Pros and Cons of FHA Loans
In addition to low down payments and lenient credit requirements, FHA loans offer low interest rates and no prepayment penalties. Additionally, an FHA loan initiated before 1986 is assumable, meaning that when the home is sold, the new buyer can simply assume the old loan without going through the qualification process. The FHA also allows the down payment to be borrowed or received as a gift from a relative, friend, employer, charitable organization or government agency. However, FHA loans also have disadvantages. As noted at Financial Web, “Because a seller may be requested to pay fairly heavy costs to assist an FHA buyer, the seller may decide to sell only if his or her full asking price is received.” This can make the process more difficult, expensive and time-consuming.

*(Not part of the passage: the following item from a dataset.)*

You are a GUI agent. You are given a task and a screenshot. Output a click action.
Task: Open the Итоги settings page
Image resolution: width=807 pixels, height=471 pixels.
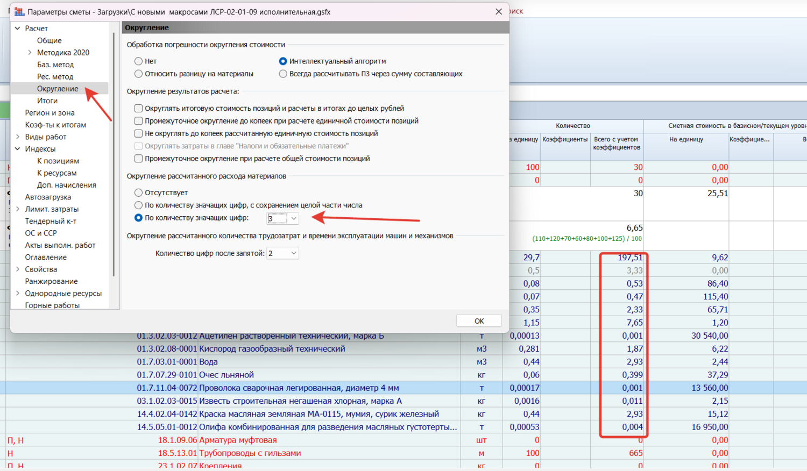(47, 101)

FHA loans also come with additional closing costs, such as a 1 percent origination fee and aforementioned upfront mortgage insurance premium.
Pros and Cons of Conventional Loans
Since conventional loans are offered through private lenders without government restrictions, they may offer more room for negotiation and flexibility. For example, conventional lenders may allow buyers to use a property other than the purchased home for their loan collateral. Financing for personal property, such as home appliances, may also be possible. For those who are struggling to meet closing cost requirements, conventional lenders may offer to increase interest rates and fund a portion of the costs, according to Financial Web. However, in addition to higher down payments, conventional loans may have higher interest rates. Read contracts very carefully, since lenders can include additional clauses (for example, prepayment penalty clauses). Always be sure you know all the terms of your mortgage before signing any paperwork.